Agricultural risk technology makes advances

Agricultural risk technology makes advances

In the U.S., the Department of Agriculture’s Risk Management Agency (RMA) collects numerous categories of data about a variety of crops, also including assessments of damage risks due to hurricanes.

While the RMA’s data sets a certain standard to determine risk for agricultural insurance coverage, technology providers and technology operations by insurers themselves are making this information more precise.

AXA Climate, which offers parametric insurance providing compensation for weather and climate risks that come to pass, uses a combination of types of data, handled using cloud resources to analyze weather and crops, one year at a time, says Sylvain Coutu, head of agriculture insurance at the firm.

Alongside its parametric insurance, AXA Climate also offers weather derivatives that provide support in the event of extreme hot or cold weather patterns affecting crops. The parametric insurance operation creates climate forecasts. The derivatives side takes satellite data and weather information to assess short term risk, Coutu explains. They’re currently determining risks for 2023, rather than attempting to predict the next 10 or 20 years, he adds. 

AXA Climate applies weather and crop analyses to historical data, but also brings in a manual element to produce what Coutu calls “hybrid data.” 

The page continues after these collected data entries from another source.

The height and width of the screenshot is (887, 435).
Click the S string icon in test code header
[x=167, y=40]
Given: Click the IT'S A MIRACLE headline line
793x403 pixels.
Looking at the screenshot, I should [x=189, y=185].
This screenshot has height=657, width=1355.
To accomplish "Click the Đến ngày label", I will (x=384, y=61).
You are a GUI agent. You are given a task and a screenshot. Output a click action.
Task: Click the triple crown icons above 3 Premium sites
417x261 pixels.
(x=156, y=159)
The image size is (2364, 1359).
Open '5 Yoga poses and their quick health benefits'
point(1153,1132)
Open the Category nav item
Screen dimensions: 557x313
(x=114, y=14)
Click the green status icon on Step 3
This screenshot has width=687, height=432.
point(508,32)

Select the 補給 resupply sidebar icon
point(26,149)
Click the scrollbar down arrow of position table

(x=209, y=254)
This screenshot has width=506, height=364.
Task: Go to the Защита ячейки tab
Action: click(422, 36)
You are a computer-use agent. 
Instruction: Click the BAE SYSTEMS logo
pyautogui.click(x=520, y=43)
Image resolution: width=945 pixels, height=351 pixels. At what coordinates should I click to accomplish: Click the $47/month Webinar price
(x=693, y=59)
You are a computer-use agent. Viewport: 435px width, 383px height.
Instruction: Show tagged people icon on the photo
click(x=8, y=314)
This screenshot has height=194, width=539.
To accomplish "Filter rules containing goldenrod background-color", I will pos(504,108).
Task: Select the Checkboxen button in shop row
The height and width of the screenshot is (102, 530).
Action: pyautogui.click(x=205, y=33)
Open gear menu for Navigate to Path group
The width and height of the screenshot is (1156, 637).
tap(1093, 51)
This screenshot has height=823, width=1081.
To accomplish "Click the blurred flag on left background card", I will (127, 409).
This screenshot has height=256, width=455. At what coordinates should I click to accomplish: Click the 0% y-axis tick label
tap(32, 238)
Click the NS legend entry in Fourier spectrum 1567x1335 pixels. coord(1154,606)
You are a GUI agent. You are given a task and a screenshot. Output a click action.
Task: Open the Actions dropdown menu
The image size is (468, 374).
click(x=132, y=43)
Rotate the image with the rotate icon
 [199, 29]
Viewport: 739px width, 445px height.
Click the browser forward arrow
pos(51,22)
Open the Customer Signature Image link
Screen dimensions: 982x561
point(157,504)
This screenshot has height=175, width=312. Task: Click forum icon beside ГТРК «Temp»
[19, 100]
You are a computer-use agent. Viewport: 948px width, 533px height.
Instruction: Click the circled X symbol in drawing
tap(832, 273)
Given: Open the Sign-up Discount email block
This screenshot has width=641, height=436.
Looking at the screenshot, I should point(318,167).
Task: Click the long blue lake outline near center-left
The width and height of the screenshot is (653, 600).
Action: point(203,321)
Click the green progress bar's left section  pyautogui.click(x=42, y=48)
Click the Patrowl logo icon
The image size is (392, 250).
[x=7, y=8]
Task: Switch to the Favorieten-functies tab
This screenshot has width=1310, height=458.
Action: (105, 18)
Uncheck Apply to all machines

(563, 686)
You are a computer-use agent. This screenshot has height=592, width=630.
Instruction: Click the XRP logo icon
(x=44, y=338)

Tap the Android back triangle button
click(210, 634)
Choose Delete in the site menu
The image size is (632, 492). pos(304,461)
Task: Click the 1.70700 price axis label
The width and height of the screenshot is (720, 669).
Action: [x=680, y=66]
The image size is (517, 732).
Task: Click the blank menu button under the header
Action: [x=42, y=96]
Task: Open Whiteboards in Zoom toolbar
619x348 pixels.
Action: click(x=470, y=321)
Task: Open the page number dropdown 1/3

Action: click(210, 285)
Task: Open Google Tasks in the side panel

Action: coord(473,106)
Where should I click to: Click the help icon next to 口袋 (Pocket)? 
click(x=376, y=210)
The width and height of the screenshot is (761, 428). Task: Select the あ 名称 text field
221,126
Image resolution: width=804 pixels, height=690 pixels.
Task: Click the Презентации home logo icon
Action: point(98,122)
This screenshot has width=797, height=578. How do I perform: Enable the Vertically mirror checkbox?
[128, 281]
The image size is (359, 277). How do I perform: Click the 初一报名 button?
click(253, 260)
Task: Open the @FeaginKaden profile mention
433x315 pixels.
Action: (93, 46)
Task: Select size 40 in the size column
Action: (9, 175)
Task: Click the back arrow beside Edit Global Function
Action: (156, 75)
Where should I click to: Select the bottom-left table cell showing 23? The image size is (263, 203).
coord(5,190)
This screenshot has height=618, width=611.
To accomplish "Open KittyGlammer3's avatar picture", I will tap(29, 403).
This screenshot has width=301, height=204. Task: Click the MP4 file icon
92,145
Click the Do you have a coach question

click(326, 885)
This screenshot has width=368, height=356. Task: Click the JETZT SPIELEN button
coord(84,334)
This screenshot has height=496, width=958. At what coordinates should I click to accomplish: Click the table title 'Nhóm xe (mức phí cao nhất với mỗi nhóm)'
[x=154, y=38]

“Let’s say you have 1,000 fields in your portfolio,” he says. “Traditionally at the end of the season, you need to send people to each and every field. We take a satellite image of each of these fields and calculate the yield on each of these fields from space. Depending on the uncertainty in our satellite based analysis, we will send people to some of these fields to do what we call a crop cut. When you cut part of the field, you weigh the grain and you extrapolate and calculate by hand the physical production of the field.”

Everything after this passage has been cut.